Alaska Native youth are living through a pivotal time, bearing witness to the dramatic impacts of climate change that have occurred during their lifetimes: rapidly melting permafrost, warming oceans and declining salmon runs. Subsistence living, which is critical to Alaska Native culture and rural food security, has suffered in turn, whether it involves Iñupiaq whale hunts, Gwich’in caribou harvest or Tlingit salmon fishing. The threat to a shared way of life is uniting many Indigenous people across the state, calling them to protect Alaska Native homelands and cultural continuity.

In light of this, many Alaska Native youth are dedicating their careers to protecting the environment and bringing Indigenous knowledge into mainstream spaces, including environmental science, policy work, increased tribal co-management and conservation initiatives. High Country News talked to four young Alaska Native women from different parts of the state who are working in climate advocacy, from community organizing to fishery sciences.

Siqiniq Jazmyn Lee Vent (Koyukon Athabascan and Iñupiaq) has attended Ambler Road meetings for half her life. Vent, who is 24, went to her first meeting at 12 years old.
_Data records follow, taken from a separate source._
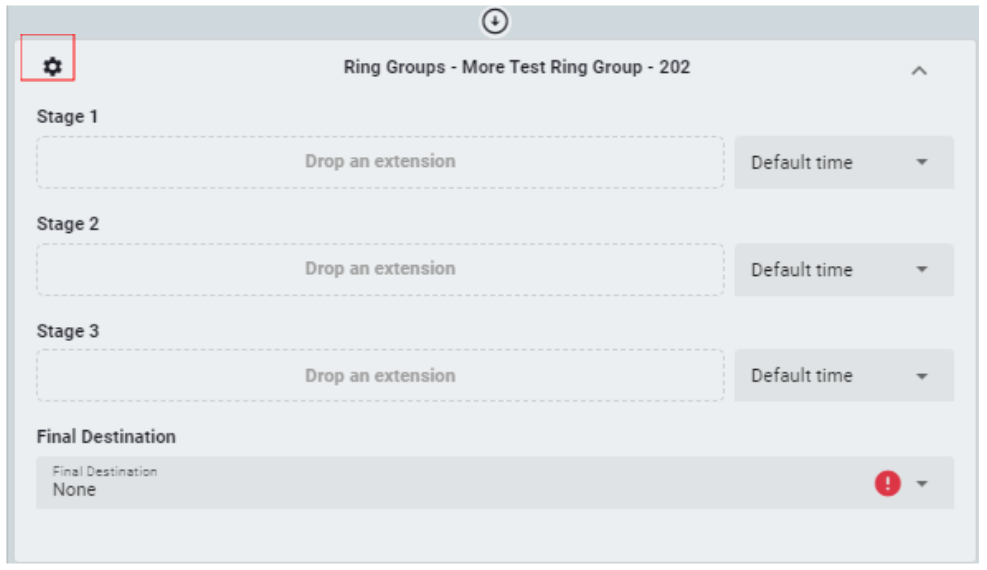Click the Stage 1 extension drop zone

coord(380,162)
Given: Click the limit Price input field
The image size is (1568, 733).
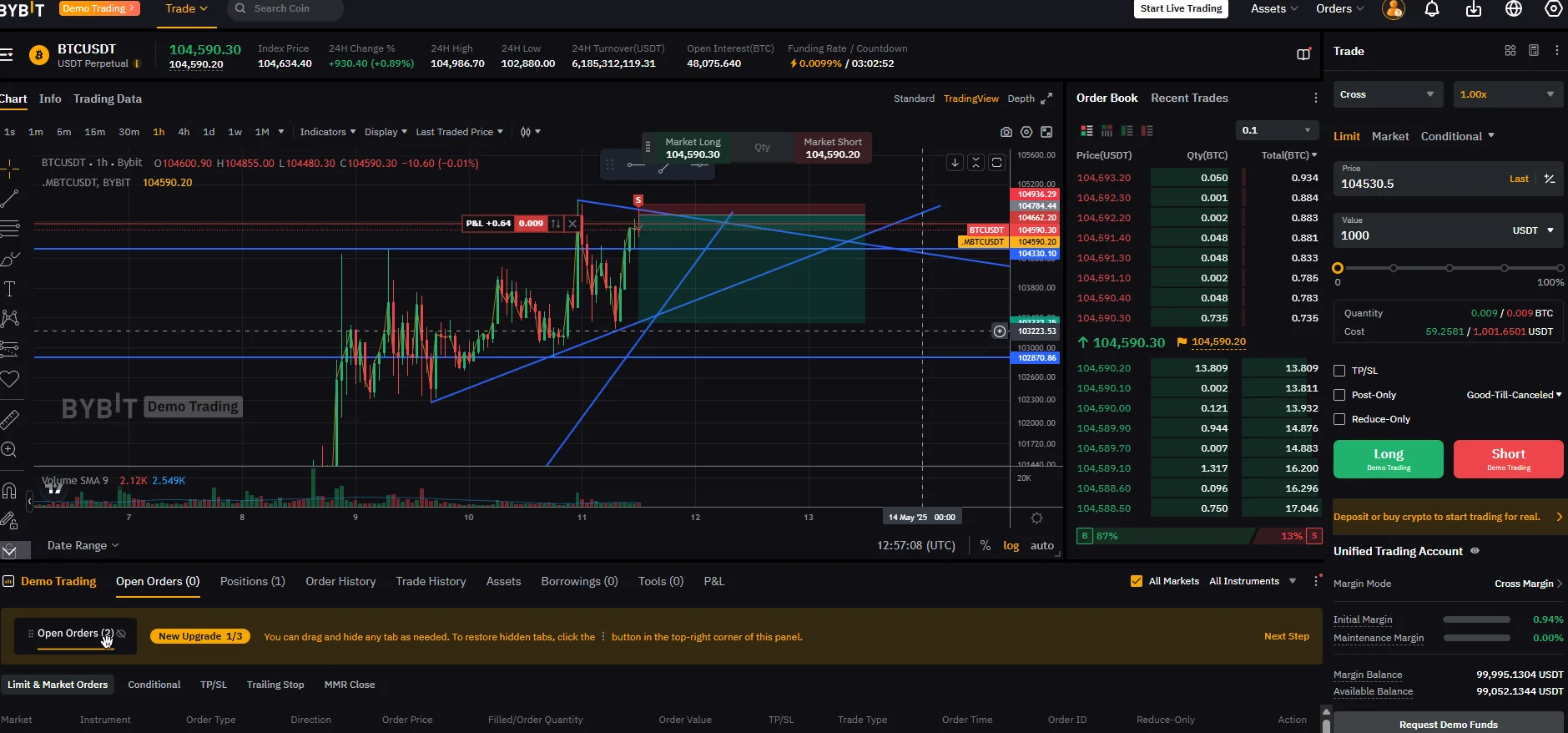Looking at the screenshot, I should 1419,184.
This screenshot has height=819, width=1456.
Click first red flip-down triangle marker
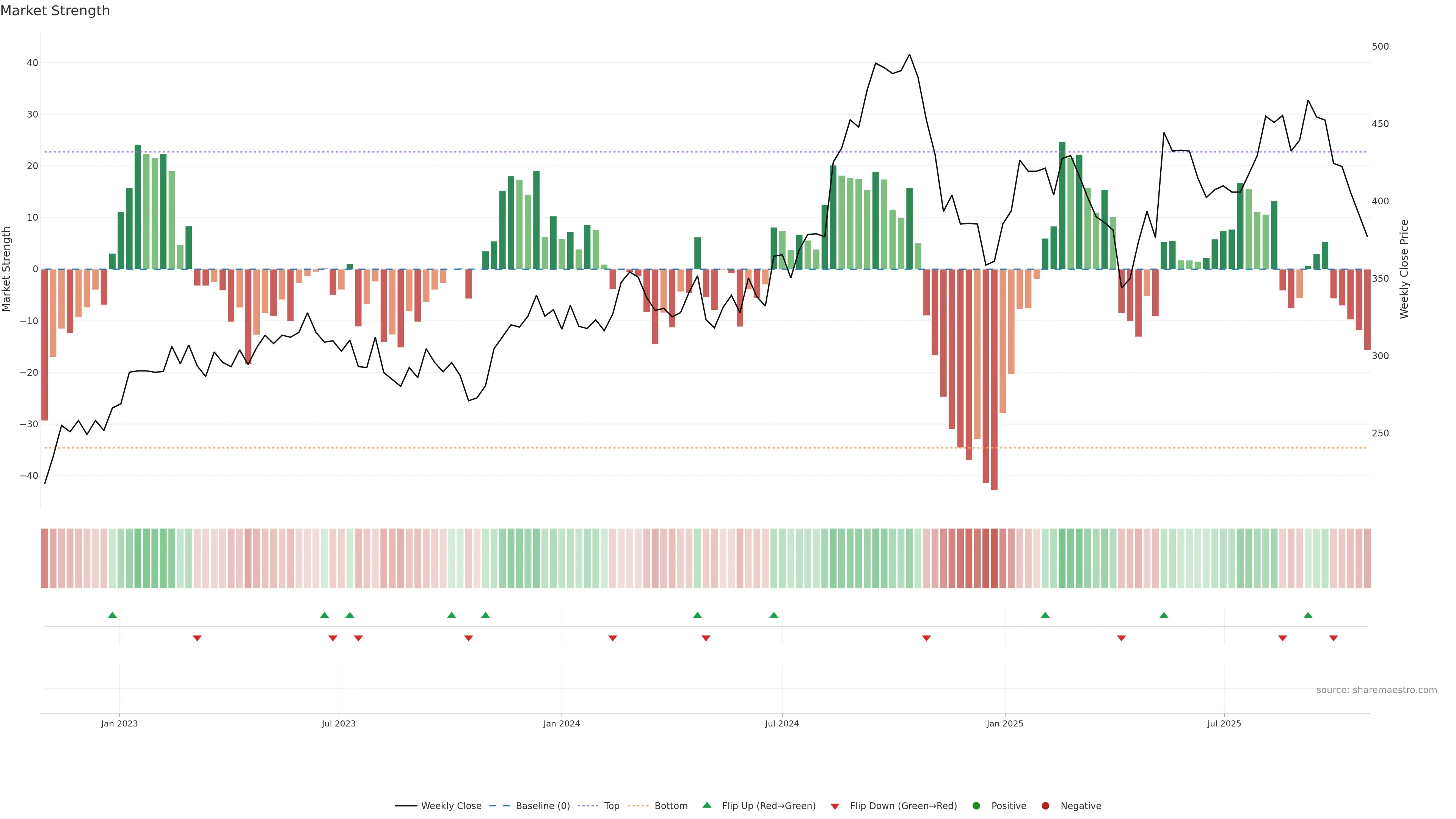pos(197,638)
At that time, the Ambler Road project — which would build a 211-mile-long highway to a mining project through sensitive habitat — was in the beginning stages, and different road maps were still being considered.

Vent co-founded No Ambler Road in 2023 to amplify the voices that oppose the proposed road, which could harm caribou migration patterns and habitat along with salmon spawning streams. For Vent and many others working on No Ambler Road, the project is much too risky, given that caribou populations are declining in Alaska and across the Arctic, and people can’t fish in the Yukon River.

“I really envision a future where Alaska Native people have title to our land and are able to engage in these decision-making processes that directly impact our livelihoods.”